The Promises of Place

His voice on the phone is a miracle singing in my ear after ten months of silence. I’m always relieved when my cousin calls. 
It means he’s still alive. 
He speaks good news. For three nights a week, he isn’t sleeping in a tent on a cold concrete sidewalk. A friend takes him home. I’m grateful for this buddy’s mother, who lets her son and my cousin sleep in her garage almost half the time. I don’t begrudge her the other four nights, don’t wonder why not seven.

He has a place now. And place promises. He gives me a phone number, tells me I can call him. I write the address he recites like treasure, thinking of the gifts I couldn’t send these recent years as birthdays and Christmases rolled by. And as we talk I realize:


Place means I can go to him. I can see him. I can take him to his mother. And so we plan. Yes, the very next weekend we’ll come, we’ll meet, we’ll drive to the nursing home to visit his mother. 

My husband, Rich, and I leave our place early come Saturday. It’s ninety miles to San Diego. He drives and I pray hard for love to rule this day. Finally we exit the freeway, turn right, up the street, watching the numbers tick up on each house, searching for the treasure address.
A shaggy man hurries down the street, bouncing on the balls of his feet. I’d know that walk anywhere. “There he is!” I tell Rich.

“That isn’t Hugh, is it?” When we saw him last, at my mother’s funeral in 2008, he was clean-shaven. Now a beard hides half his face.

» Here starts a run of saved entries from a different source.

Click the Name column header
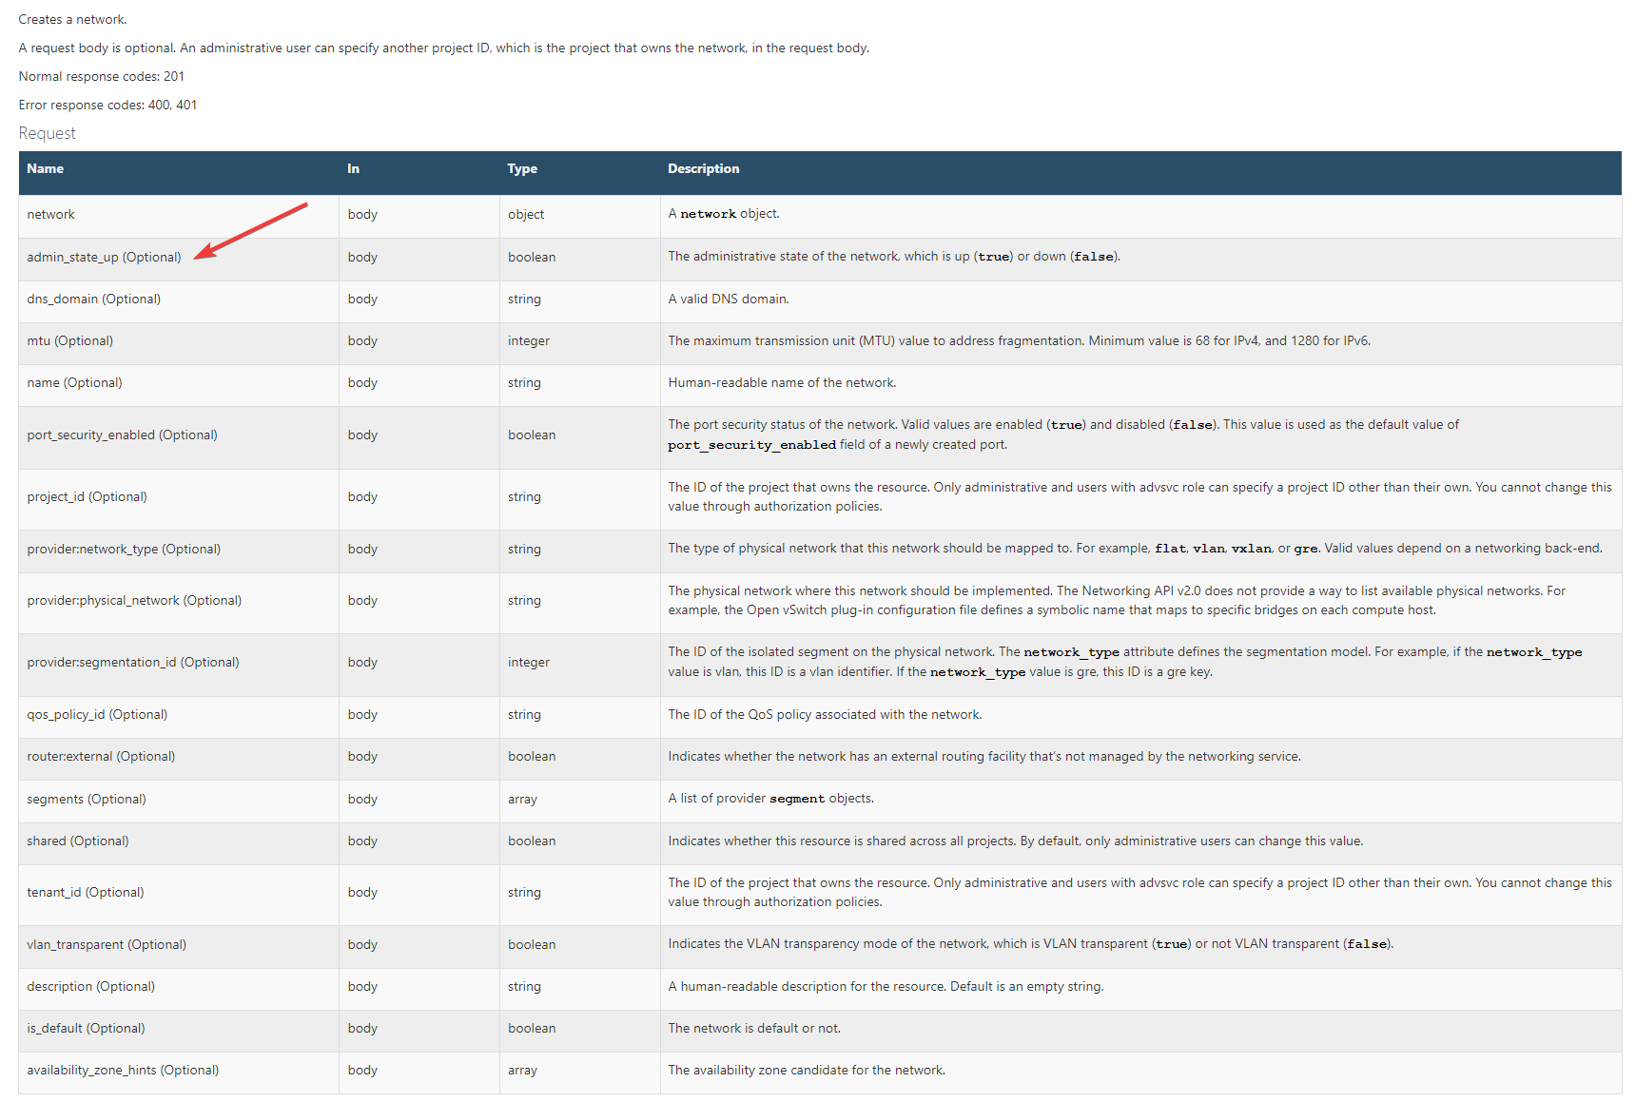The height and width of the screenshot is (1102, 1636). [45, 169]
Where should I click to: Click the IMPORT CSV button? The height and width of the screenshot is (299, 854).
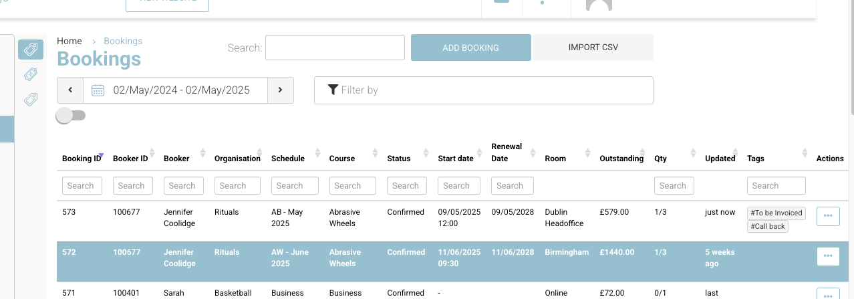point(593,47)
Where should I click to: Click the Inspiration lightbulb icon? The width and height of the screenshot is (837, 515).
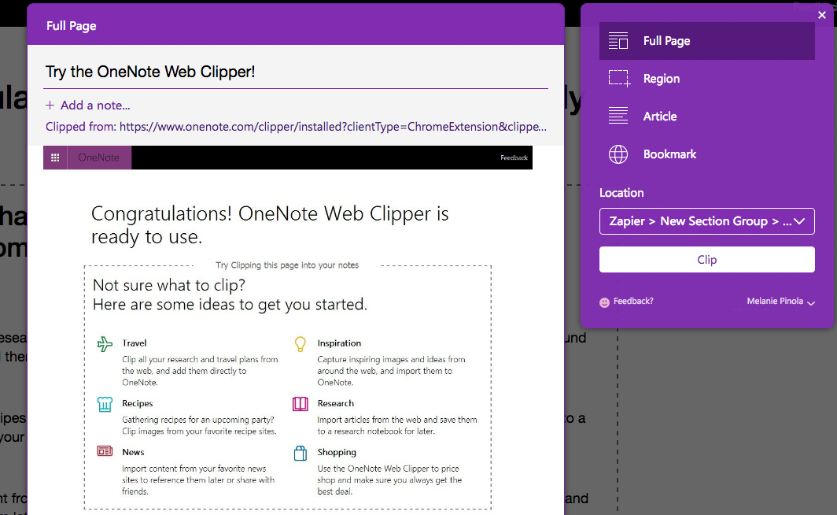point(301,344)
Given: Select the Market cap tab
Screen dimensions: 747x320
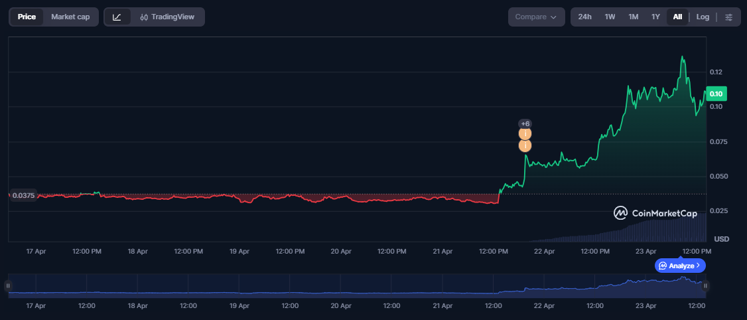Looking at the screenshot, I should pos(70,17).
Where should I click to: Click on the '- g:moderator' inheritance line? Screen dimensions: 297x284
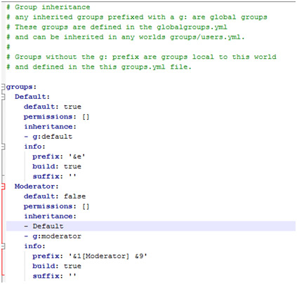pos(53,236)
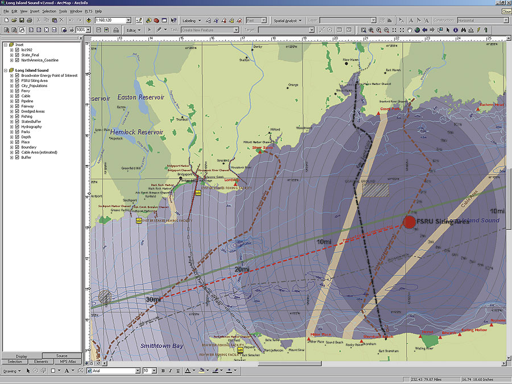Toggle the Pipeline layer visibility checkbox
Viewport: 512px width, 384px height.
17,101
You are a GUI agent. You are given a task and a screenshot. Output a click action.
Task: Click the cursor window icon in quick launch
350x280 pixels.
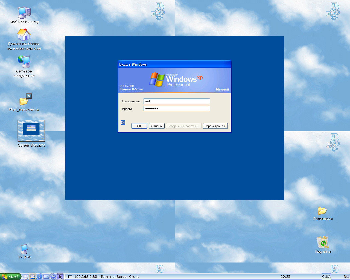pos(60,276)
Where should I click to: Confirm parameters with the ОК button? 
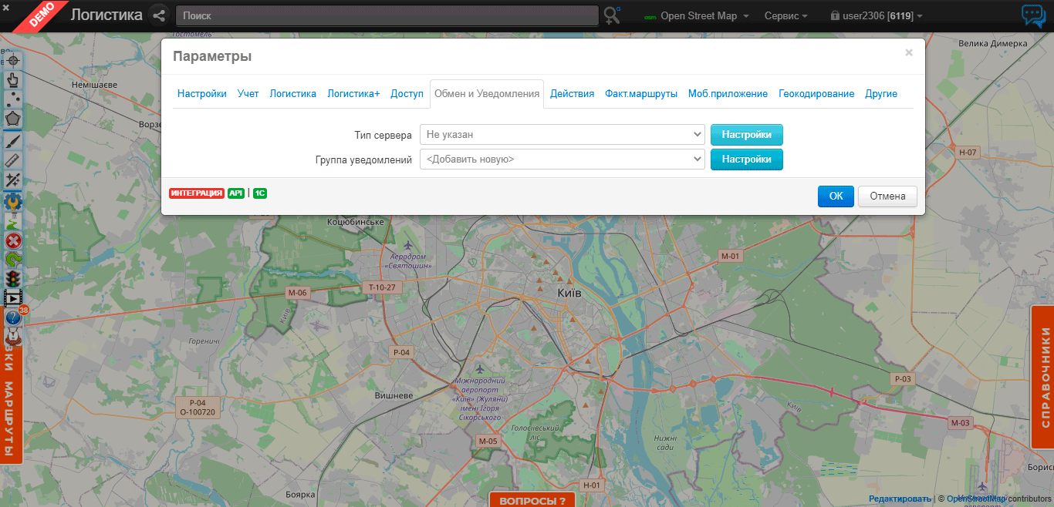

“It IS!” I leap from the car and I cling to him tightly, tightly. “So good to see you!” I whisper, my eyes running wet onto his shoulder. I’m squeezing, checking for ribs under the winter coat, feeling for life, hanging on to life. 

“This is the place. Come in and meet my friends,” he says, and I see a man standing on the tidy porch, smiling welcome. The home is snug, the curtains drawn. We decline the offer of coffee, water, something to eat? The men smoke. One says, “I quit smoking when I was in prison.” 
Another says, “Are those diamonds on your watch?” My nerves twitch. I picture a police raid, Rich and me snared like dolphin in a tuna net, cuffed and searched and explaining our way out. Or not. I picture a flash of steel, a demand for my jewelry.
These men give my cousin a place, I remember. Breathing on purpose, I focus on the shrine to Our Lady of Somewhere, glowing in the corner next to the television. 
We sit for ten minutes and talk about places. These men ask where we live and Rich describes our home, the oaks that stand as sentries, sturdy around our safe lives. We rise, thank them, gather my cousin, and depart. “Your friends are kind,” I tell Hugh.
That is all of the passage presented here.